Complete the following
- 1) Translate this sentence from the IOWait thread into Spanish: "Yes, the operating system will schedule other processes to run while one is blocked on IO."
- 2) Write out the passage of the IOWait thread between "I know it's" and "IO wait time?", inclusive.
- 3) Extend the IOWait thread past its final sentence, keeping its subject and technical voice.

Text
:::

Can anyone explain precisely what IOWait is?

Solution 1:

I know it's the time spent by the CPU waiting for a IO operations to complete, but what kind of IO operations precisely? What I am also not sure, is why it so important? Can't the CPU just do something else while the IO operation completes, and then get back to processing data?

Yes, the operating system will schedule other processes to run while one is blocked on IO. However inside that process, unless it's using asynchronous IO, it will not progress until whatever IO operation is complete.

Also what are the right tools to diagnose what process(es) did exactly wait for IO.

Some tools you might find useful

  • iostat, to monitor the service times of your disks
  • iotop (if your kernel supports it), to monitor the breakdown of IO requests per process
  • strace, to look at the actual operations issued by a process

And what are the ways to minimize IO wait time?

  • ensure you have free physical memory so the OS can cache disk blocks in memory
  • keep your filesystem disk usage below 80% to avoid excessive fragmentation
  • tune your filesystem
  • use a battery backed array controller
  • choose good buffer sizes when performing io operations

Solution 2:

Old question, recently bumped, but felt the existing answers were insufficient.

:::

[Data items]
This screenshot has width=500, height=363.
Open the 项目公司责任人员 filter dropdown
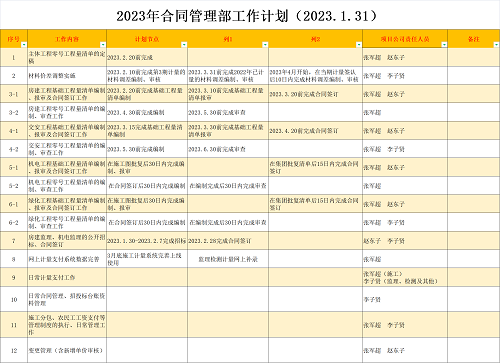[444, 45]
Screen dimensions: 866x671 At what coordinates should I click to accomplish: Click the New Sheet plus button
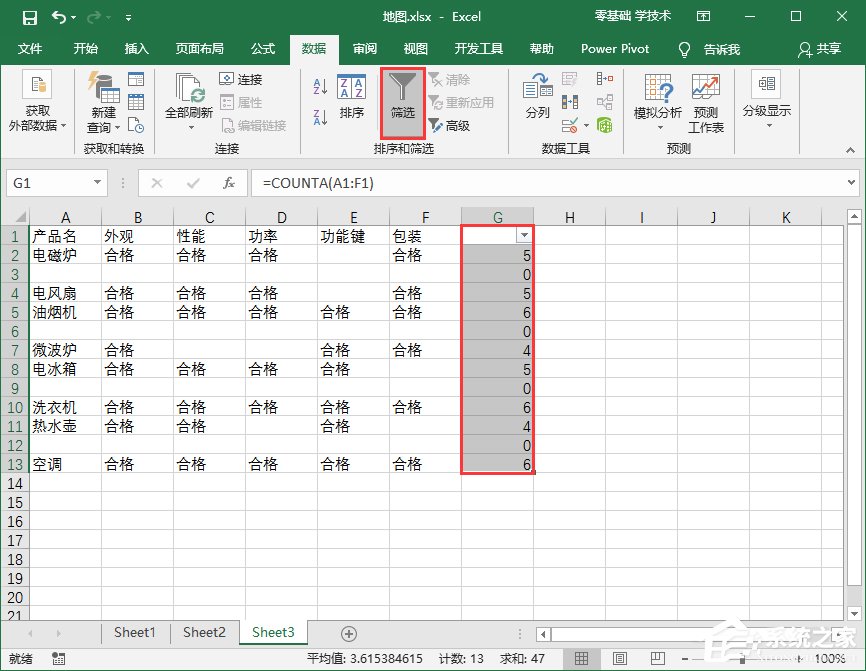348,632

:::

List of answers
- 1) Sí, el sistema operativo programará la ejecución de otros procesos mientras uno está bloqueado en E/S.

- 2)
I know it's the time spent by the CPU waiting for a IO operations to complete, but what kind of IO operations precisely? What I am also not sure, is why it so important? Can't the CPU just do something else while the IO operation completes, and then get back to processing data?

Yes, the operating system will schedule other processes to run while one is blocked on IO. However inside that process, unless it's using asynchronous IO, it will not progress until whatever IO operation is complete.

Also what are the right tools to diagnose what process(es) did exactly wait for IO.

Some tools you might find useful

  • iostat, to monitor the service times of your disks
  • iotop (if your kernel supports it), to monitor the breakdown of IO requests per process
  • strace, to look at the actual operations issued by a process

And what are the ways to minimize IO wait time?

- 3)
IOWait definition & properties

IOWait (usually labeled %wa in top) is a sub-category of idle (%idle is usually expressed as all idle except defined subcategories), meaning the CPU is not doing anything. Therefore, as long as there is another process that the CPU could be processing, it will do so. Additionally, idle, user, system, iowait, etc are a measurement with respect to the CPU. In other words, you can think of iowait as the idle caused by waiting for io.

Precisely, iowait is time spent receiving and handling hardware interrupts as a percentage of processor ticks. Software interrupts usually are labled separately as %si.

Importance & Potential misconception

IOWait is important because it often is a key metric to know if you're bottlenecked on IO. But absense of iowait does not necessarily mean your application is not bottlenecked on IO. Consider two applications running on a system. If program 1 is heavily io bottlenecked and program 2 is a heavy CPU user, the %user + %system of CPU may still be something like ~100% and correspondingly, iowait would show 0. But that's just because program 2 is intensive and relatively appear to say nothing about program 1 because all this is from the CPU's point of view.

Tools to Detect IOWait

See posts by Dave Cheney and Xerxes

But also a simple top will show in %wa.

Reducing IOWait

Also, as we are now almost entering 2013, in addition to what others said, the option of simply awesome IO storage devices are affordable, namely SSDs. SSDs are awesome!!!